The British Prime Minister, Mr Tony Blair, made it abundantly clear yesterday that his government would take whatever steps were necessary to make Britain a safe place for minorities and that racial violence would be stamped out. His promises were made to a gathering of Sikhs celebrating the 300th anniversary of the founding of their faith. The British people displayed great forbearance through nearly three decades of unforgivable IRA bombings but the IRA campaign at least had a political aim of sorts. It was a campaign which was all too predictable and destined to get nowhere but its lessons have not been learnt by the White Wolves extremists who have laid claim to the indiscriminate ruthlessness of the racist bombing campaign which terrorises Britain today.
One of the pamphlets produced by the White Wolves states that "the lesson is clear. Violence gets results". In this, as in everything else, they are surely wrong. Violence got results in Nazi Germany, violence gets results in Kosovo. Hopefully the perpetrators of the violence against Kosovo's ethnic Albanians will come to rue their actions just as the Nazis did. But violence will not succeed in truly democratic countries, such as Great Britain, where mutual tolerance and respect is a creed subscribed to by the vast majority of the population.
The state of race relations in Great Britain is worrying, as indeed it is in this State with inexcusable hostility being shown daily towards travellers and immigrants. But Britain is afflicted with a range of far-right extremist groups who are bent on achieving their aims through anything but peaceful means. The murder of Stephen Lawrence was by no means an isolated incident; it was only the appalling manner in which it was investigated that brought it to public attention. The judiciary has accused the Metropolitan police force of institutionalised racism. Extremist bombers might not be easily caught. Their profile is said to indicate that they have few friends and are relatively intelligent. They use low-grade explosives which are normally associated with fireworks and are easy to come across. The bomb making technology is amateurish - but no less deadly for that - and is learnt off the Internet. Very few activists with a paucity of resources might sustain a bombing campaign of some considerable duration, unless they are captured.

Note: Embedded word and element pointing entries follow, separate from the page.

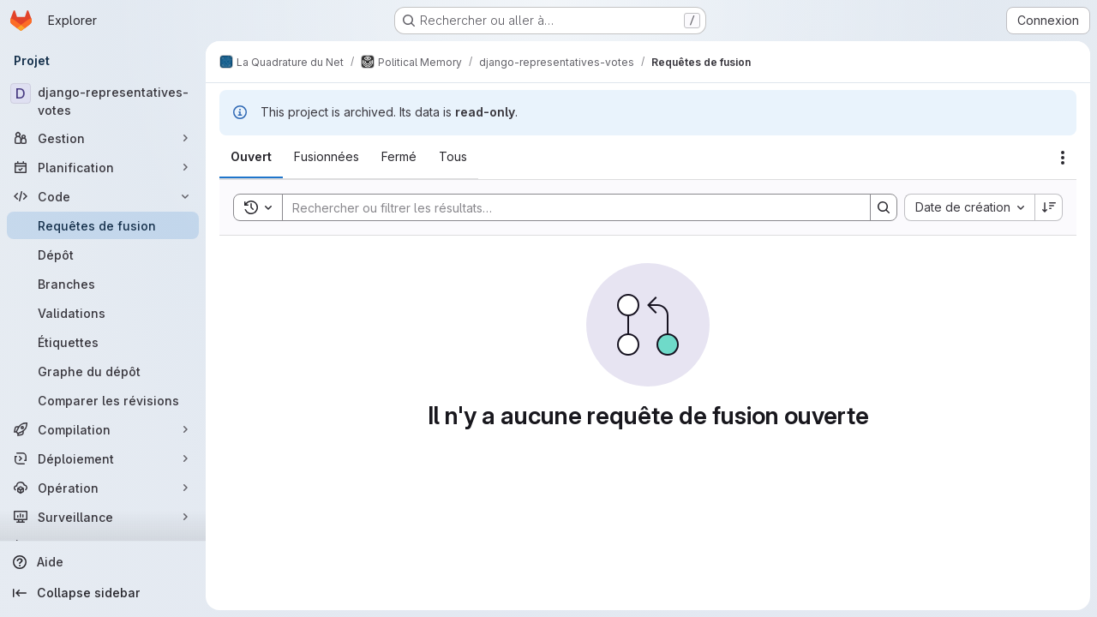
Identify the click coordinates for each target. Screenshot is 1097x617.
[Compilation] (103, 429)
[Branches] (103, 283)
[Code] (103, 196)
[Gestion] (103, 138)
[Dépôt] (103, 254)
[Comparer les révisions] (103, 400)
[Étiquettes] (103, 342)
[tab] (251, 156)
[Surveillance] (103, 516)
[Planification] (103, 167)
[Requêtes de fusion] (103, 225)
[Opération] (103, 487)
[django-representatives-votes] (103, 101)
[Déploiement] (103, 458)
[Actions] (1062, 157)
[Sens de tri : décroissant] (1049, 207)
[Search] (567, 207)
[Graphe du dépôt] (103, 371)
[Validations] (103, 312)
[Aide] (103, 562)
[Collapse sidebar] (103, 593)
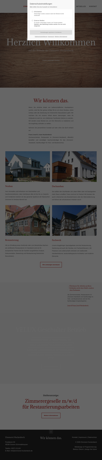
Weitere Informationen (61, 36)
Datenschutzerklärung (41, 36)
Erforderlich (50, 13)
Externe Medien (50, 23)
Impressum (51, 36)
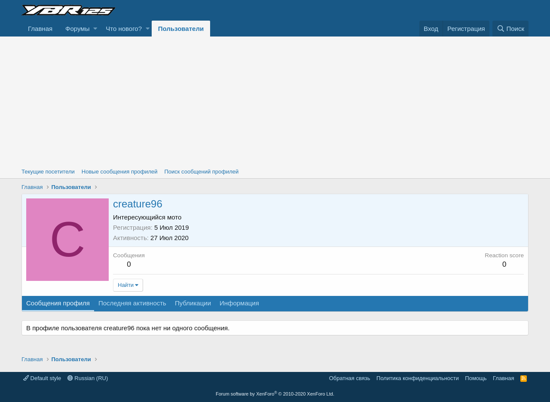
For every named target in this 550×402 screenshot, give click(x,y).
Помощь (475, 378)
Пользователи (181, 28)
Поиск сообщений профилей (201, 171)
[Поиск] (510, 29)
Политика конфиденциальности (417, 378)
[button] (95, 29)
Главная (40, 28)
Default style (42, 378)
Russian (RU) (87, 378)
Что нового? (124, 28)
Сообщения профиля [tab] (58, 303)
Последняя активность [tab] (132, 303)
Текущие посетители (48, 171)
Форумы (77, 28)
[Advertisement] (275, 101)
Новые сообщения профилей (120, 171)
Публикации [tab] (193, 303)
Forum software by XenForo (275, 393)
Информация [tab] (239, 303)
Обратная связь (349, 378)
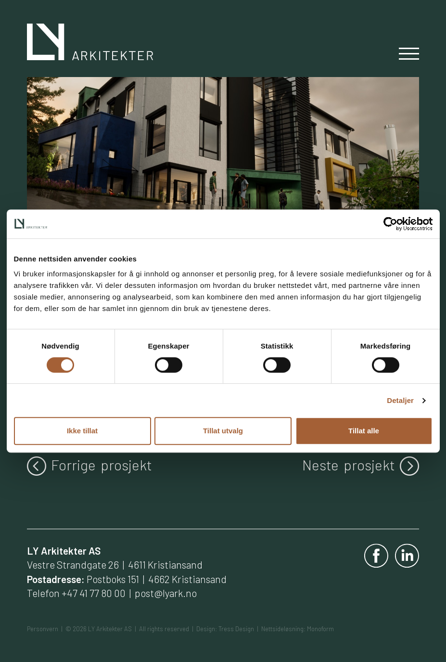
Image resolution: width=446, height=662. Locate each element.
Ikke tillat (82, 431)
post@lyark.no (166, 593)
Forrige (89, 465)
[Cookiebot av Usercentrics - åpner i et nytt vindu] (390, 224)
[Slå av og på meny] (409, 55)
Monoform (320, 629)
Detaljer (400, 400)
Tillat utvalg (223, 431)
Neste (360, 465)
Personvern (42, 629)
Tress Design (236, 629)
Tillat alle (363, 431)
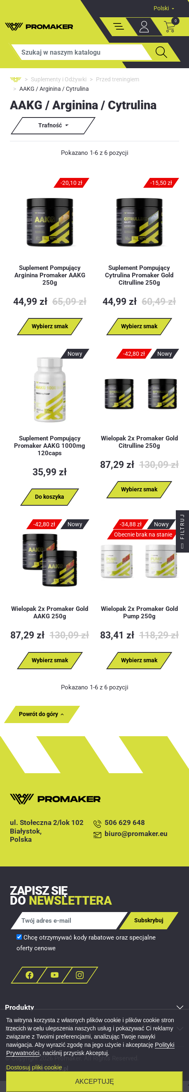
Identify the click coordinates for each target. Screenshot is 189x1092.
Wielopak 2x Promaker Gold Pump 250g (139, 612)
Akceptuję (94, 1081)
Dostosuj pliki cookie (34, 1067)
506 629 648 (119, 823)
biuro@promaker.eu (130, 834)
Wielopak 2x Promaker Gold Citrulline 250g (139, 442)
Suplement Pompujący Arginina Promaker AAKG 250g (49, 275)
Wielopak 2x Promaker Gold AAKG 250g (49, 612)
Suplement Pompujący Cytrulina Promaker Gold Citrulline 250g (139, 275)
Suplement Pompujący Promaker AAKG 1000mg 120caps (49, 446)
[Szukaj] (81, 52)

A man is to appear before the West London Magistrates Court this morning charged with the murder of the three people who died following the bombing in Soho on Friday. If he was involved in the bombing, it is possible that he was behind the others and acted alone and that the claims of the White Wolves are spurious. However, police investigative work will have to be accompanied by a rigorous application of the laws against incitement to racial hatred. It is just as important that the bigots in British society be treated as such and, at the least, ostracised. Simultaneously, the Government must also do all that it can to encourage the tacit supporters of racist hate campaigns to realise that the nihilism of the far-right agenda has no place in Britain and will not be tolerated.